Kitty, having at last finished her work of restoring the altered envelopes to their original position, now looked at Peggy. “I’ve done it,” she said. “You have stopped me and ruined me. I suppose I can go now,”

“Why, then, no.”

“What do you mean by that?”

“Ye have got to come along with me to Mrs. Fleming, bedad.”

“Peggy! Oh you can’t be so cruel!”

“Cruel, is it? Why, then, it’s meself don’t see that at all. It’s you that has been cruel, Kitty Merrydew.”

“I—I—oh let me go, let me go! Have mercy, have pity! I’ll go on my knees to you. Have mercy! Peggy, Peggy, have mercy!”

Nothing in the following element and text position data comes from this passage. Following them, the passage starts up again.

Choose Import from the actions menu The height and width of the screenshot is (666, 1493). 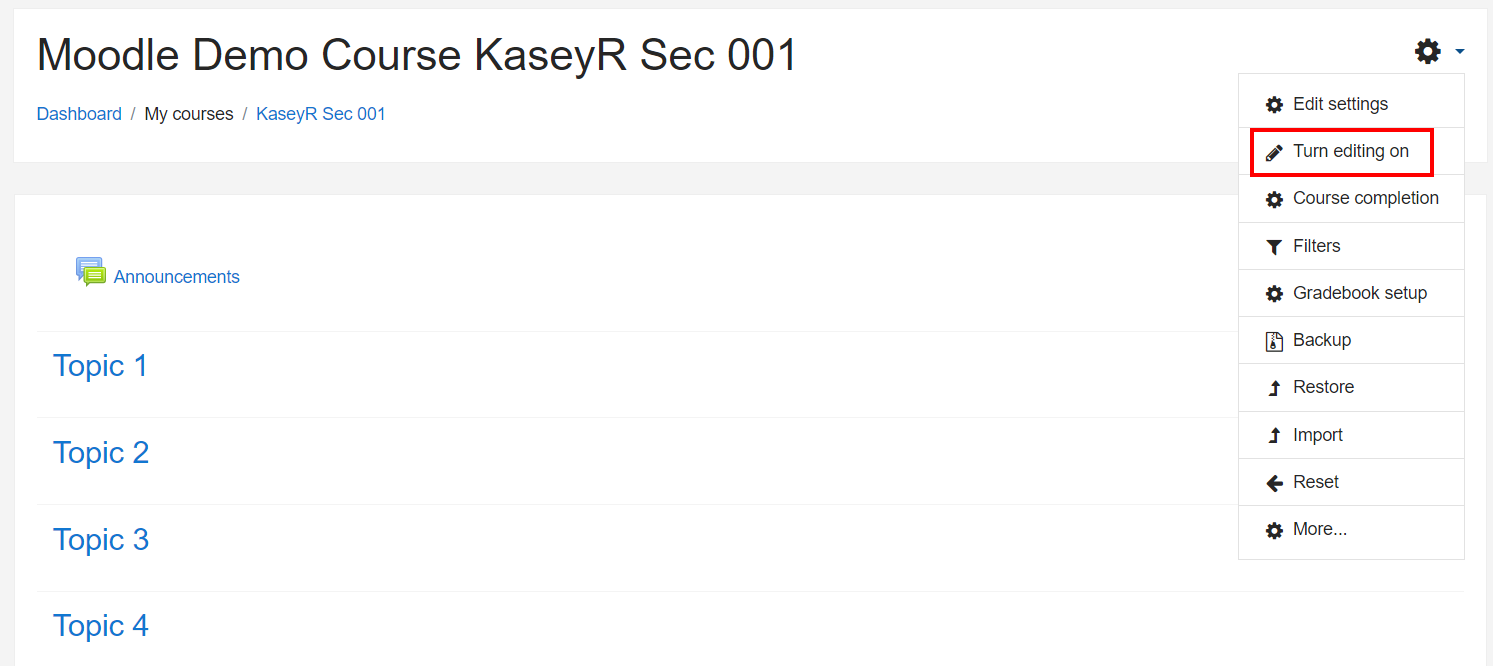coord(1317,435)
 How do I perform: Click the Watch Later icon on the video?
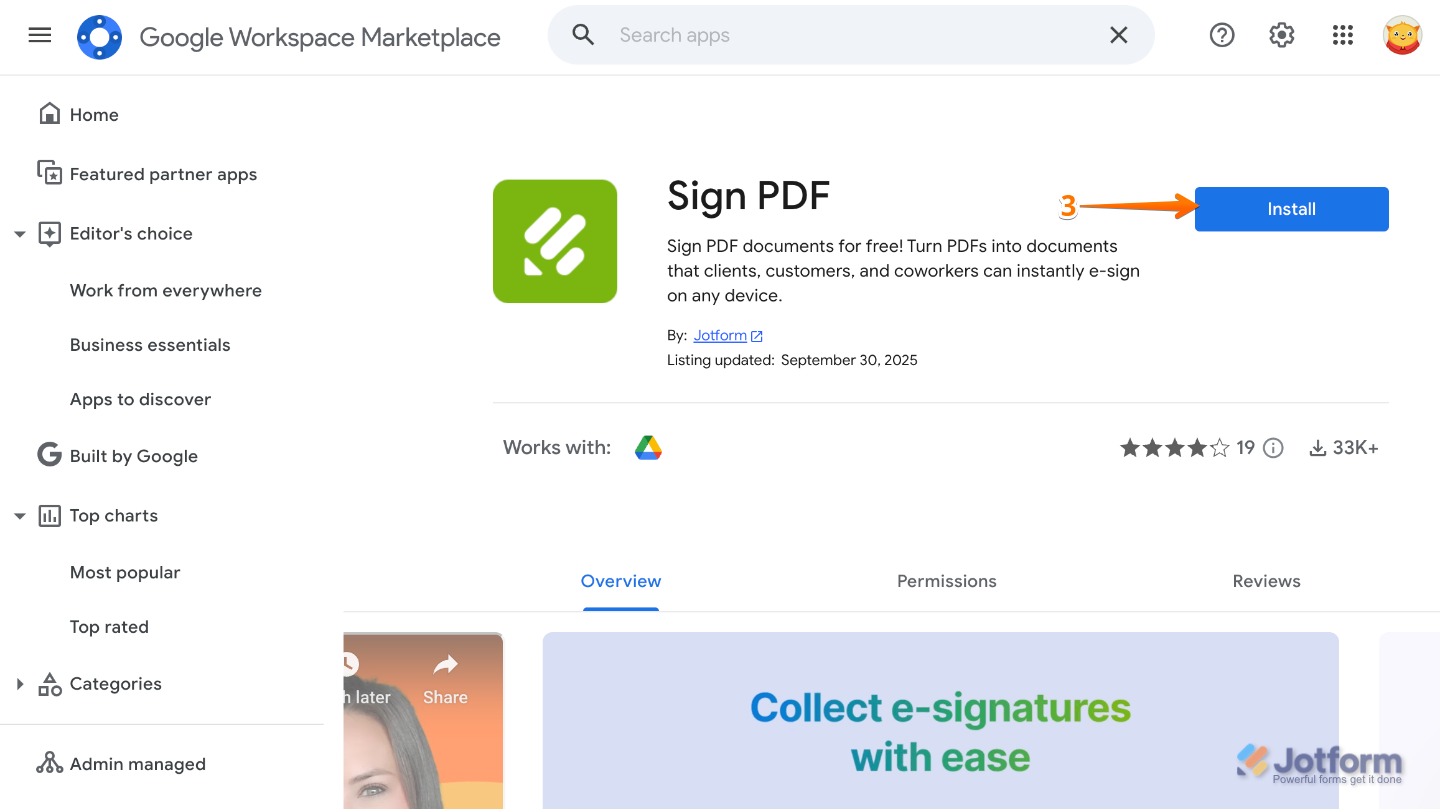tap(349, 664)
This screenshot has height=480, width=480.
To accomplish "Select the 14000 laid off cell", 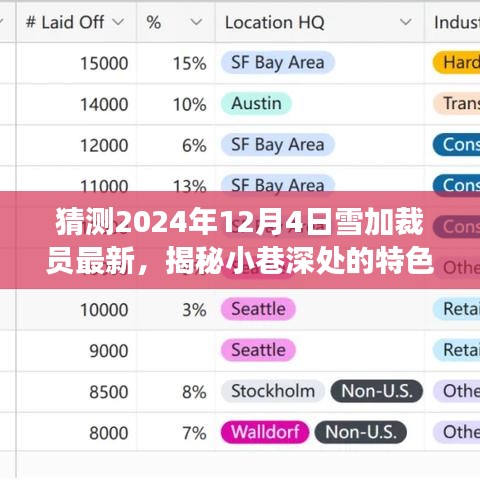I will tap(76, 104).
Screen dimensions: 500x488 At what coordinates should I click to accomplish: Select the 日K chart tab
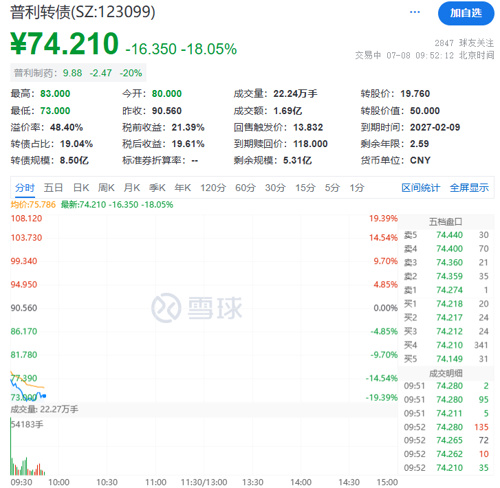(x=81, y=188)
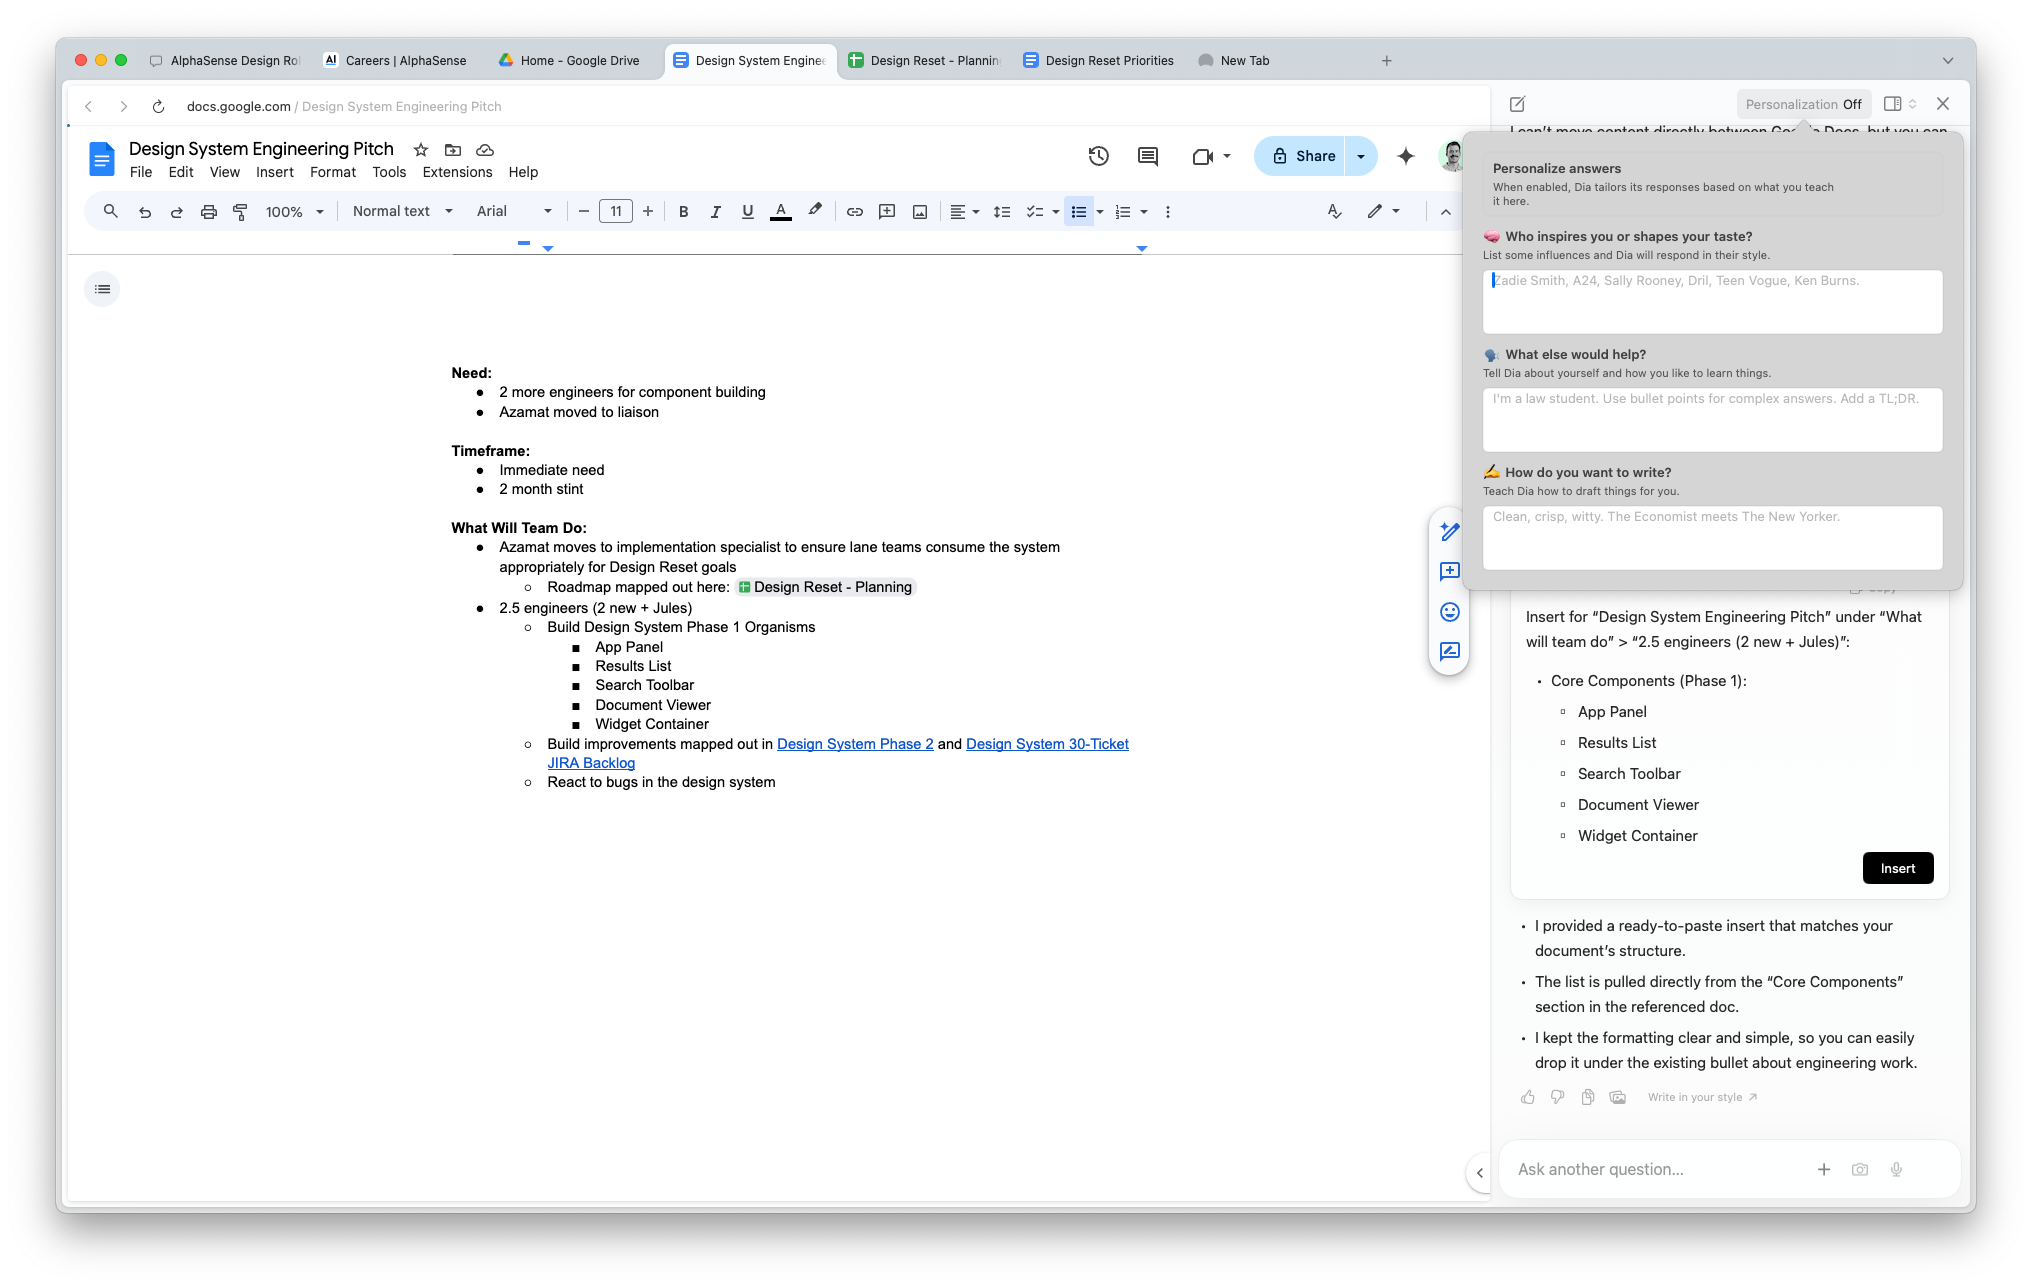Click the add emoji reaction icon
The image size is (2032, 1287).
pyautogui.click(x=1449, y=612)
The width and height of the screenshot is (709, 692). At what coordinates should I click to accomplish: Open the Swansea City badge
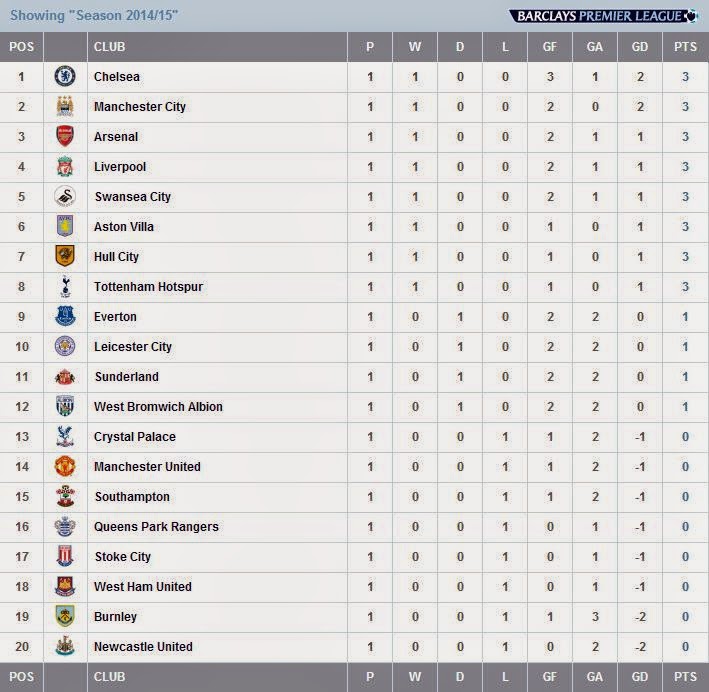pyautogui.click(x=65, y=196)
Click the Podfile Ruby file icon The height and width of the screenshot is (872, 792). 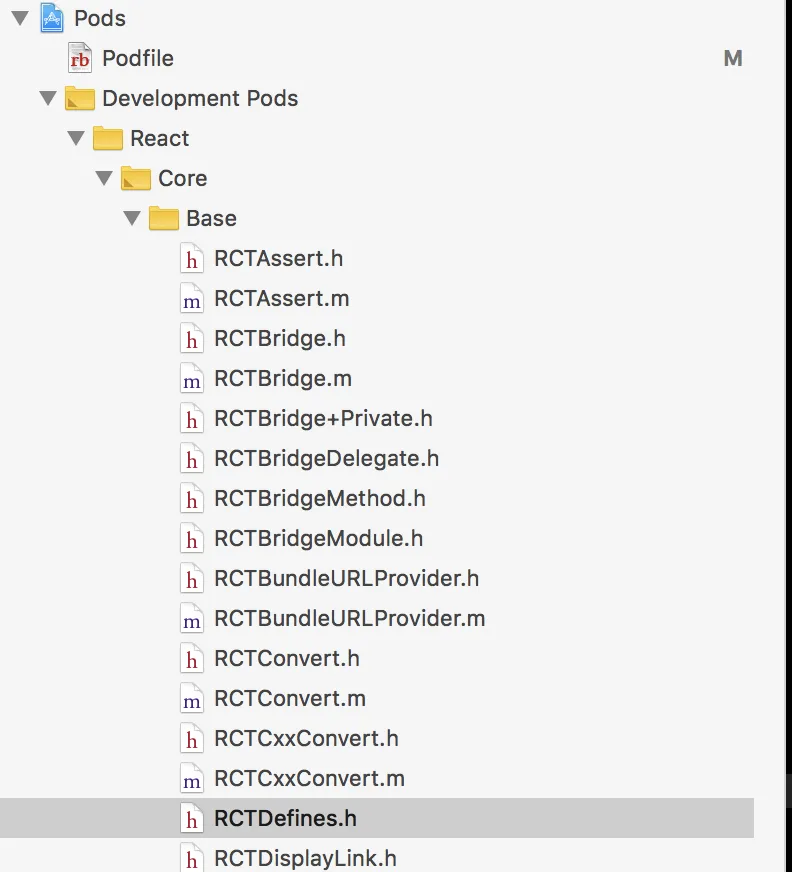point(80,58)
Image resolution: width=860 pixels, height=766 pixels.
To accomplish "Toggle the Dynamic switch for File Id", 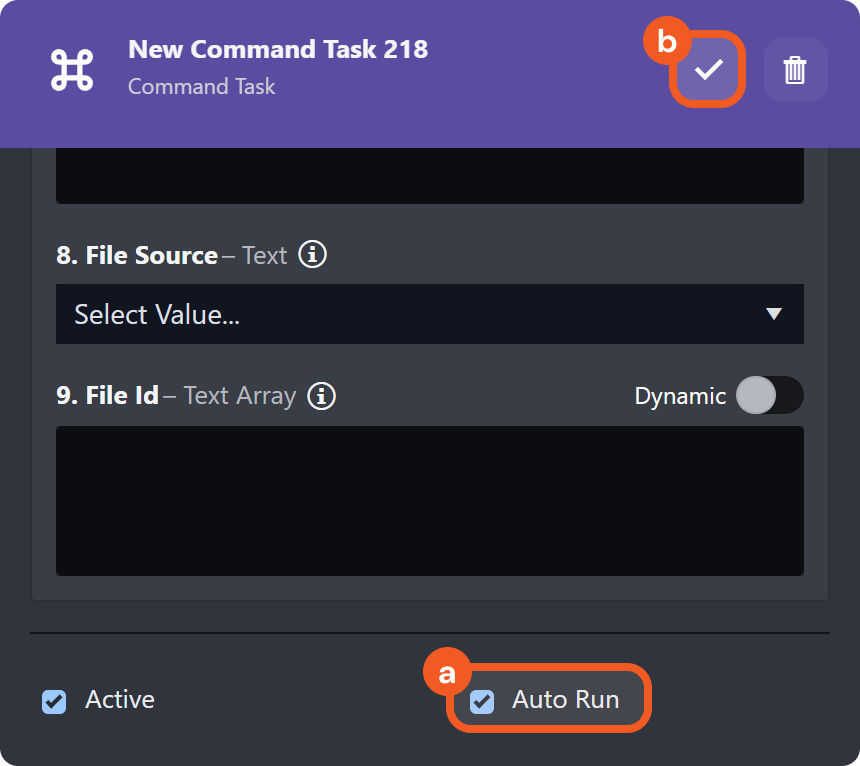I will pyautogui.click(x=769, y=396).
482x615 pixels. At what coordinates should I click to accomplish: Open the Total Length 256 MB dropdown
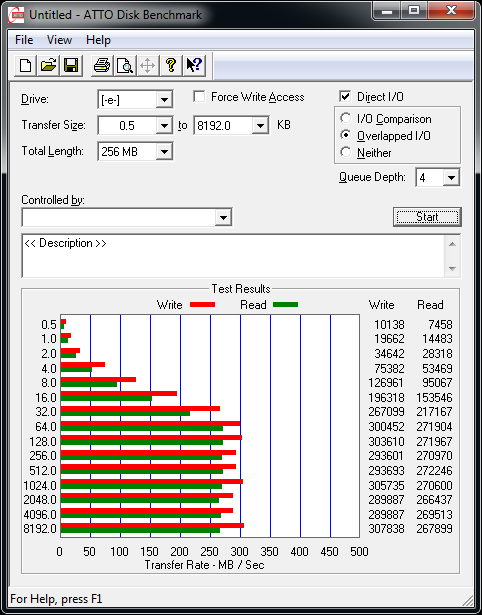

“Get up again on to your legs. I can’t stand people making mollycoddles of themselves. You’re in a fright now, for you think you’re in my power, and you be in my power, Kitty Merrydew! I did wrong, bitter wrong, to promise I wouldn’t tell when you and those girls you were colloguing with let out a hit at me leg and broke it; but I’m tired of shielding ye, and what’s more, I’ll not do it, Kitty Merrydew. There are two girls in the school, and they’re frightened out of their lives at ye. One of them is Sophy Marshall and the other is Hannah Joyce. They couldn’t try for the prize just because of ye. Well, now, I promised that I’d not tell, and bitter sore have I felt about that said promise; but a promise with me is a promise, and I kept it, though me heart was bleeding, bleeding; but I never said I’d keep this, and I don’t mean to, so we’ll just come along and have our collogue with Mrs. Fleming, the crature. She’ll be mighty interested at the clever way ye did it, Kitty, altering the bits of envelopes and all. My word! it will be a fine story for her to listen to, and the sooner she hears it the better.”

“But do you know, can you guess, what this will mean to me?”

“Why, then, I’m not thinking of ye at all; it’s those two poor wans left out in the cold that me heart is aching for. Ah, to be sure, it’s pity I feel for them, poor colleens; but for ye, never a bit, so come along and get it done.”